Christopher Webber | Posted on July 10, 2014 | community | cookbooks

Approximately two hours after Supermarket became the official community site it started to experience increased latency and intermittent unresponsiveness. This made downloading cookbooks problematic and effected various sites including supermarket.getchef.com, community.opscode.com, cookbooks.opscode.com, and api.berkshelf.com. We are sorry for the problems this caused.

In this post, I will explain what happened and what we are doing to make sure this doesn’t happen in the future.

This unresponsiveness caused a number of issues including:

Berkshelf v3.x was unable to connect to api.berkshelf.com to get a list of cookbooks and versions needed for depsolving
An inability to browse cookbooks
Uploading and downloading of cookbooks either broken or extremely latent
The Supermarket API was inaccessible

Background

At Chef, we perform a postmortem for any significant production environment outage or incident that results in an engineer being paged. We have a postmortem writeup, with the timeline, root cause, and corrective actions published in a private repository. Then, we schedule an internal postmortem meeting, where the incident leader for the problem discusses with others who were involved what happened, why, and how to prevent the same thing from happening. This is a learning experience for everyone, and these meetings are conducted in a blameless manner. We also often make a public blog post when the outage had external customer impact.

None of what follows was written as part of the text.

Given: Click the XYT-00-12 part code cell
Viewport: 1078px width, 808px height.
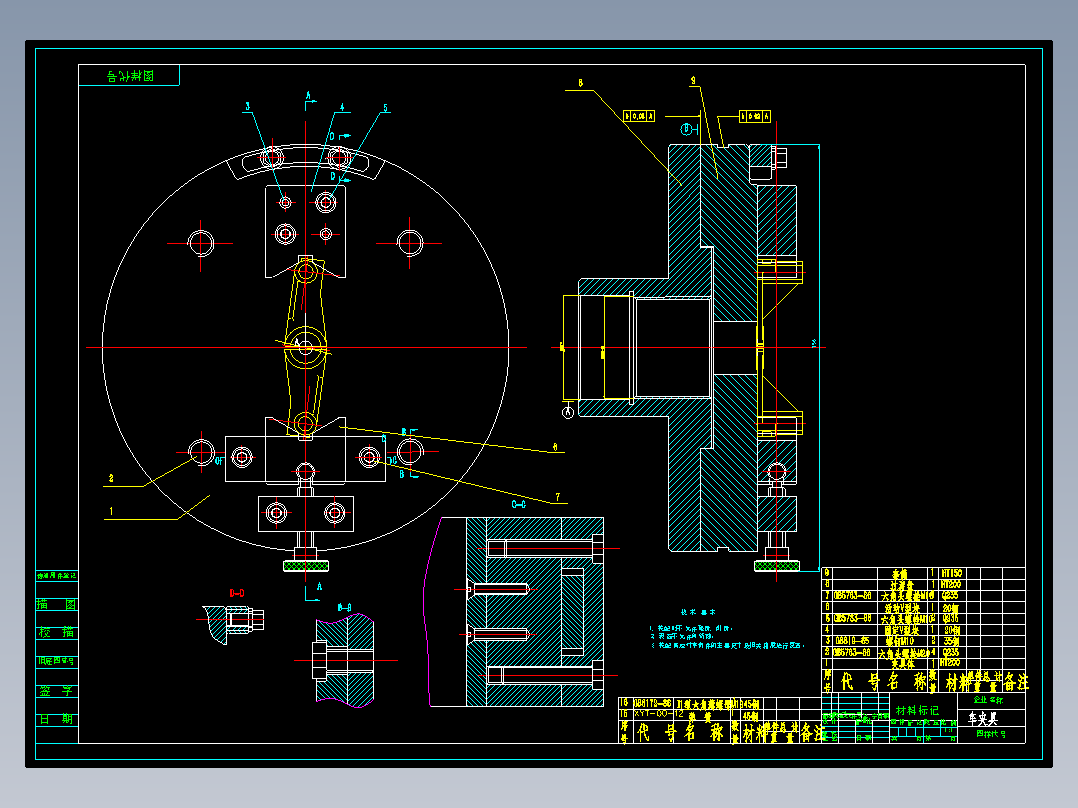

The writeup and meeting are normally done internally. However, Supermarket is the community site, it serves the community. The application repository and supporting cookbook are open source, and issues that affect “supermarket.getchef.com” may affect anyone who also runs the application on their internal infrastructure. So for this incident, we conducted the postmortem meeting in the open so the community has a chance to participate as equally as anyone else at Chef.

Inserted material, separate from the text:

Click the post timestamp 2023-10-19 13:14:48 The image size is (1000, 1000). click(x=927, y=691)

Postmortem write-up – Contents from our internal repository where we store postmortem write-ups.
Postmortem meeting – Video of the postmortem meeting.

Contributing Factors

The supermarket application runs in an AWS account. At launch, it was hosted on three m3.medium instances, with an RDS database, ElasticCache Redis cache, with an Elastic Load Balancer (ELB) in front of the instances. Supermarket is a Rails app run under the unicorn http server, which listens on a unix domain socket on each of the instances. Nginx is used as a local reverse proxy for each of the application servers.

We determined a number of contributing factors that led to this outage.

Load Planning

We realized at the time of soft launch that we couldn’t cut-over to the new site without supporting the /universe endpoint. As such we held off on cutting over to get that implemented but still wanted to launch as soon as possible and skipped over the load planning step in our haste.

Health Check Timeouts

The health check timeouts were set too low to be effective. We ended up in a state where nodes were being taken out of the pool causing a domino effect. As one node would be pulled out, the other nodes would see a significant increase in traffic, causing them to time out and fall out of the pool.

App Servers Undersized

The application servers were woefully undersized for the traffic we needed to be able to handle. The single CPU core of an m3.medium was just not enough CPU to keep up with demand.

Stabilization Steps

We added new instances and changed the instance type we were using in production. We now have five m3.xlarge instances serving traffic.

Corrective Actions

Change the behavior of the Berkshelf API Servers, to use the new /universe endpoint. (Berkshelf Core Team)
Adjust the number of unicorn workers on each node as necessary. (Joshua Timberman)
Improve performance with the way downloads are handled. This will include ensure that the metrics collection is non-blocking. (Christopher Webber and Full Stack)
Get updates from http://status.getchef.com into #chef on irc.freenode.net. (Christopher Webber)
Add additional alerting around nodes falling out of the ELB. (Chef Operations)

Conclusion

We are sorry about the issues with Supermarket, especially so soon after launch. We know that the community depends on these services to be reliable and will work hard to prevent these issues in the future.

Thank you!